Pictures were an important and challenging part of the App. Most experimental studies in the communication domain combine visual images with words, rather than looking at pictures only33. Having pictures only is often not effective; words should accompany visual images if used for pedagogical purposes34,35. Using pictures together with written text makes it easier to understand information, especially for those who cannot read or speak the native language36. Therefore, it was important that the photographs in the App were relevant for the content, combined with words or audio recording information.

A limitation of this project is that a graphic designer did not take part in creating the App. The overall layout and production design might have been improved if a professional graphic designer had been included in the project. Combining art and technology to communicate ideas could have benefitted users and facilitated improved navigation of the App.

A discussion was held about using photographs versus cartoons, with varied views from the co-design team. The research team chose photographs as they appeared more realistic. The midwives agreed that photographs could increase the credibility of the content in the App and give a realistic picture of antenatal care. Similar findings were described in an educational project to promote awareness about diabetic foot care37. In contrast, another study showed that evaluation of preference and understanding of information demonstrated that cartoons scored the highest for comprehension and engagement with information. Additionally, choosing to use photographs in the App can lead users to question the accuracy of the information because photographs can become outdated.
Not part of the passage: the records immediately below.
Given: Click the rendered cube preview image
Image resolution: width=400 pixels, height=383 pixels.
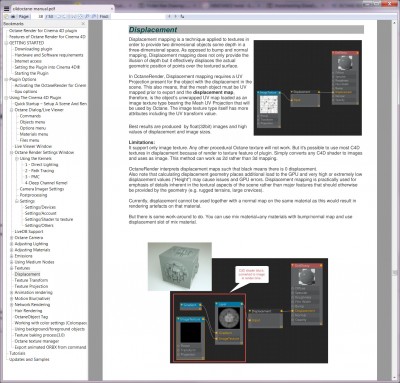Looking at the screenshot, I should pyautogui.click(x=180, y=266).
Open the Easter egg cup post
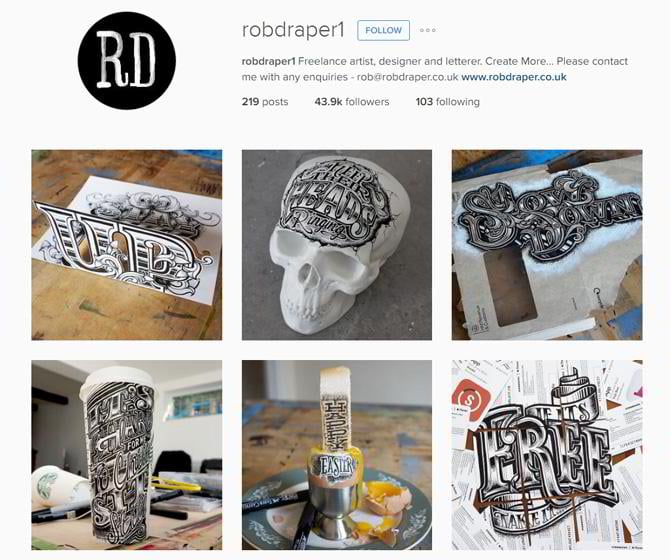The image size is (670, 560). [337, 455]
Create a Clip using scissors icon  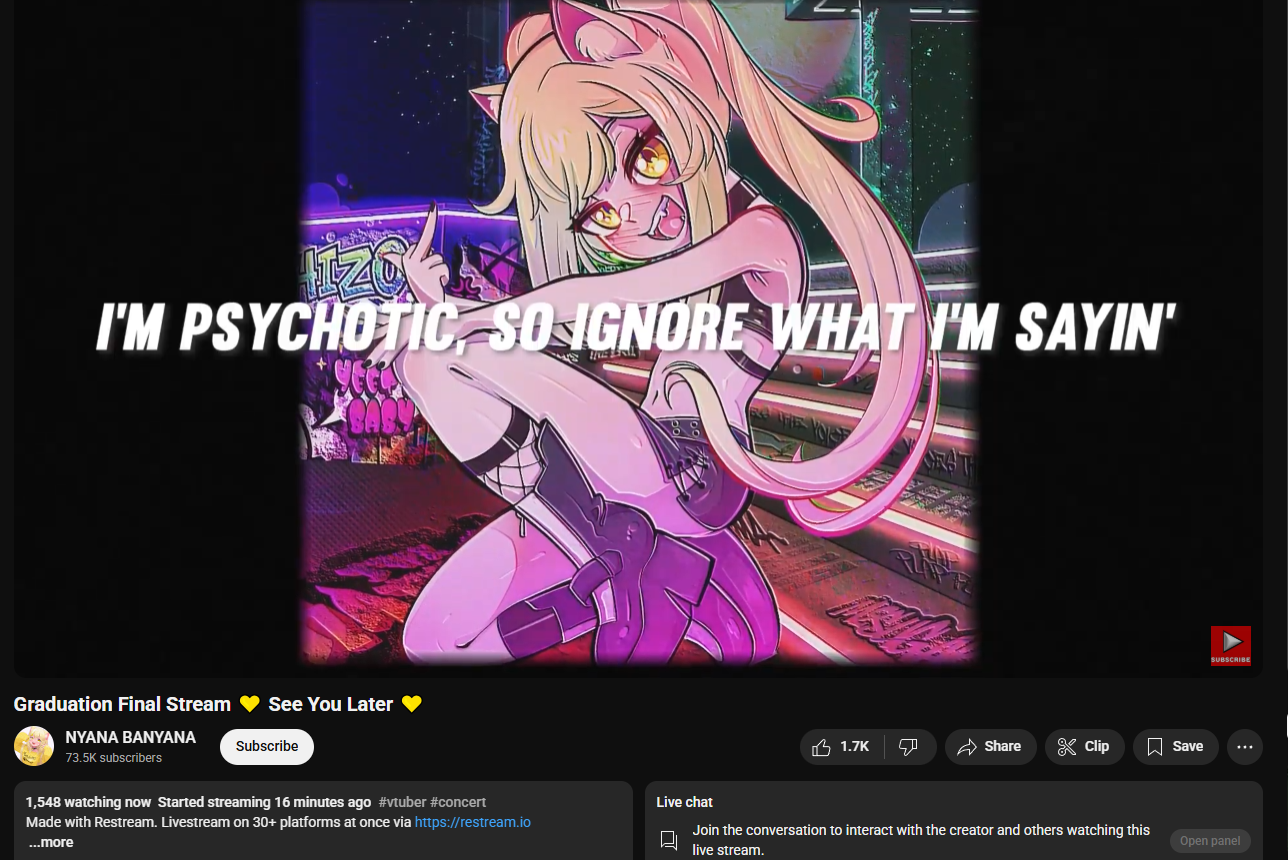point(1084,747)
For instance, the environment at clinics can change over time and clothes in photographs can become old-fashioned. Technical designs are also rapidly improving and changing, which can make the layout of photographs seem outdated.

Strengths and limitations

The method used in this study was a co-design methodology with collaboration between researchers and midwives. The cross-disciplinary research team was a major strength of the study as they provided input from varied perspectives, for example, midwifery, language and communication. Another strength of this study was that practicing midwives collaborated with the researchers from the outset of the research to provide up-to-date perspectives on the challenges they experienced in their everyday practice. However, some of the challenges that emerged during the development and testing process were related to cultural issues, revealed when ASW tested the App. Thus, a limitation of the study could be that Arabic women were not included in the research from the beginning of the process. It may have been less challenging for the researchers.


Communication is essential for good health and encompasses linguistic and cultural aspects. Developing App content is a complex process, it does not only require researchers’ knowledge of the subject but there are also many other factors to consider such as user-friendliness, norm criticism, and culture appropriateness. Therefore, it is necessary to include end-users and patients in the development process. Further research may be needed to evaluate the usability and the effectiveness of the App.